Между тем король воронов долго и спокойно выжидал возвращения своего верного советника, а все другие уже думали, что его давно нет в живых; король старательно хранил свою тайну, так что даже самые близкие к нему ничего не подозревали. Вдруг в один прекрасный вечер ворон вернулся, и все страшно удивились и поразились, не зная, верить ли глазам своим, когда король так радушно и даже сердечно принял его после того, как прежде перед всеми показал ему свою немилость.
Старый мудрый ворон обратился к своему государю с такою речью:
– Я принес тебе хорошие вести и провозглашаю победу и радость! Небо предает врага в наши руки. В настоящее время орлы поселились в ущелье скалы, недоступной ни для кого; там они живут все вместе, потому что внутри скалы находится большое пустое пространство, сухое, защищенное от дождя и жгучего солнца и никем не охраняемое, так как ни зверь, ни человек даже не могут близко подойти к узкому входу в ущелье. Но мы можем сделать это; поэтому не медли, государь, поднимись, – поднимитесь все вы, храбрые и верные вороны!

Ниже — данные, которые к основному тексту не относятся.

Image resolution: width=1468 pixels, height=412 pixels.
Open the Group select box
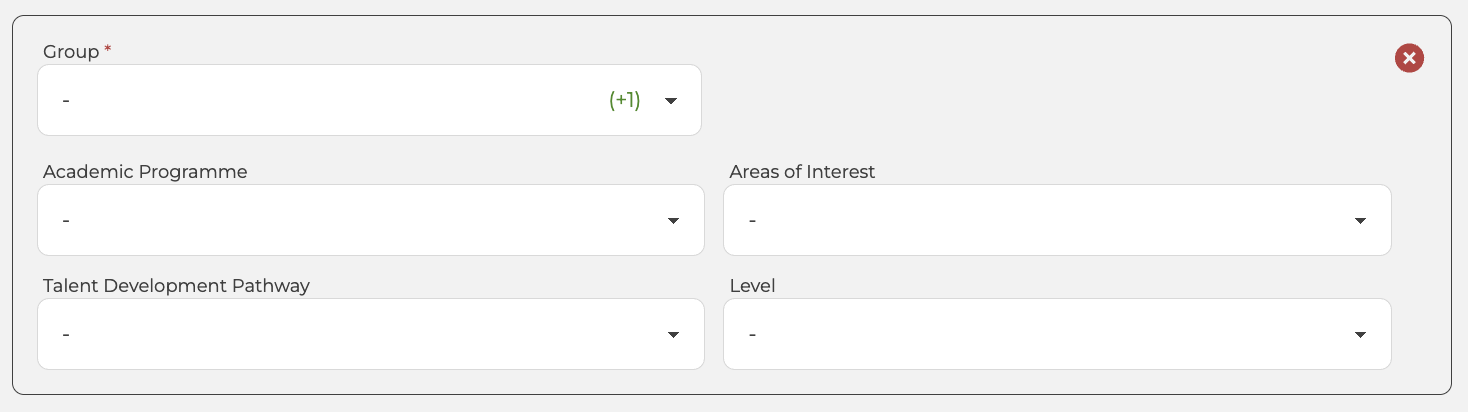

Пусть каждый возьмет сухой сук дерева, такой величины, как он только в силах снести в когтях и в клюве, я же полечу вперед и захвачу с собой горящую головню.
С согласия короля все последовали совету старого ворона. Вся стая полетела за предводителем; каждый бросил свой сучок у входа в ущелье, где поселились орлы, а старый ворон подложил свою тлеющую головню; затем все птицы стали усиленно махать крыльями, и вскоре сухие сучья запылали ярким пламенем.
Смертельный ужас объял орлов и их царя, когда они пробудились после первого сна. Они засуетились, толкали друг друга и подняли отчаянный крик. Между тем дым и угар внутри ущелья увеличивались, орлы, судорожно подергивая крылями, падали один за другим. Погибая вместе со своими верноподданными, царь орлов в последнюю минуту воскликнул:
– Какой глупец тот, кто спасает врага и пренебрегает советом своего верноподданного!
Таков был конец царству орлов и их вражде к воронам. И если бы тот мудрый советник не удалился в горы со своим семейством, то порода орлов вообще прекратилась бы, их и так очень мало. Воронов же видишь всюду, их число значительно увеличилось; при случае они и теперь все еще держат длинные речи и все еще ненавидят орлов.
Русалка
(Предание)
лиз Ауэрбаха, за милю от Лорша, на зеленой лужайке пас маленький пастушок коров своего отца, стоял, ничего не делая и не думая ни о чем. Вдруг ему почудилось, что какая-то мягкая рука погладила его по щеке. Когда он испуганно оглянулся, то увидел перед собой деву чудной красоты, всю закутанную в белое покрывало. Она только что раскрыла рот, чтобы заговорить с ним, как мальчик закричал со страху, точно его укололи чем-нибудь острым, и пустился бежать к Ауэрбаху.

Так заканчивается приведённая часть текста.